Helpful tip: FFVII's whopping 100GB file size does, at the very least, include a quad-language dub of English, Japanese, French and German, so no import shenanigans are required to get the voices you want.
SOUNDTRACKS & VINYL
Resident Evil 4 vinyl box set from Laced Records
- Format: vinyl (4LP)
- Price: £70.00
- Availability: ships late June
Can you believe it's taken this long for somebody to produce a Resident Evil 4 vinyl set? The soundtrack to the Gamecube's most important game is being sold as a 4LP vinyl box in both standard black and "muddy gold" variants, both sporting new art and illustrations by Boris Mancel of Black Mane Design, with orders expected to ship in late June. (They also have vinyls for RE1, RE2, RE3 and Code Veronica in stock, in case you missed those.
DISCOUNTS & DEALS
Nintendo eShop Spring Sale
- Format: Nintendo Switch, Nintendo 3DS (North America, Europe)
- Price: cheap
The precise games and discounts differ a little between regions but Nintendo's currently selling hundreds of games at quite reasonable prices: roundup-relevant highlights include most if not all of the Sega Ages Switch series being sold for 33% to 50% off (and the Sega 3D Classics being sold for 50% off in North America), the Namco Museum being sold for 66% off in Europe, half-off sales for the Spyro and Crash remake trilogies, half-off the SNK 40th Anniversary Collection in Europe and more.

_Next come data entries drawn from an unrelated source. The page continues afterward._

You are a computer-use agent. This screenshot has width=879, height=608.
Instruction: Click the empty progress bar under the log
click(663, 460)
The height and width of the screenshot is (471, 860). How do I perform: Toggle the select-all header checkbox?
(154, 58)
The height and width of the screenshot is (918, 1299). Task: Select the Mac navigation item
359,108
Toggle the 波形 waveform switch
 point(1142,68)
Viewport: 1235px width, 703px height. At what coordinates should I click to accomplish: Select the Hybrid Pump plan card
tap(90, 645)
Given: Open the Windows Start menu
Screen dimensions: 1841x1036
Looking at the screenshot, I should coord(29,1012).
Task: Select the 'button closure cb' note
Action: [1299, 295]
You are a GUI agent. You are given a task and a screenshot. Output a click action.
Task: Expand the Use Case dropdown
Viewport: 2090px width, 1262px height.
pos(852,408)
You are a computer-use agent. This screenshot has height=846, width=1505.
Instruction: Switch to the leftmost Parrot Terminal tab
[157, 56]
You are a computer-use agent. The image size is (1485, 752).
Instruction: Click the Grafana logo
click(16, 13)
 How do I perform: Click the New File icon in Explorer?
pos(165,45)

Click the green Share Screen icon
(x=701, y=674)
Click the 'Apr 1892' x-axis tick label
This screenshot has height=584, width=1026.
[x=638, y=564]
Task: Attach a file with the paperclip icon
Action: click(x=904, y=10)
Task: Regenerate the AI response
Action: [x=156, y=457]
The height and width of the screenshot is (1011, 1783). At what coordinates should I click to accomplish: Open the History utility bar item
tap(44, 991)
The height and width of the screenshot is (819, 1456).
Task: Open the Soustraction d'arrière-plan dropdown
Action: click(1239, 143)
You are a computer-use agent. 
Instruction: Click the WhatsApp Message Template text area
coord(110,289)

StoryBundle's Boss Battle Game Bundle, curated by David L. Craddock
- Format: eBook (.mobi & .epub) via StoryBundle
- Price: pay-what-you-want, complete tier at $15
StoryBundle's helping the fight against COVID19 by offering a pay-what-you-want bundle of digital gaming books in support of Doctors Without Borders; any amount will get you four books, including Jeremy Parish's Anatomy of Super Mario, while the complete $15 tier has ten books in total, including Jeremy Parish's Anatomy of Mega Man and many others besides. If Jeremy can put aside his long-standing and irrefutable prejudice against Treasure to allow his works to be sold alongside HG101's Treasure digest, the least y'all can do is throw a buck or two to charity.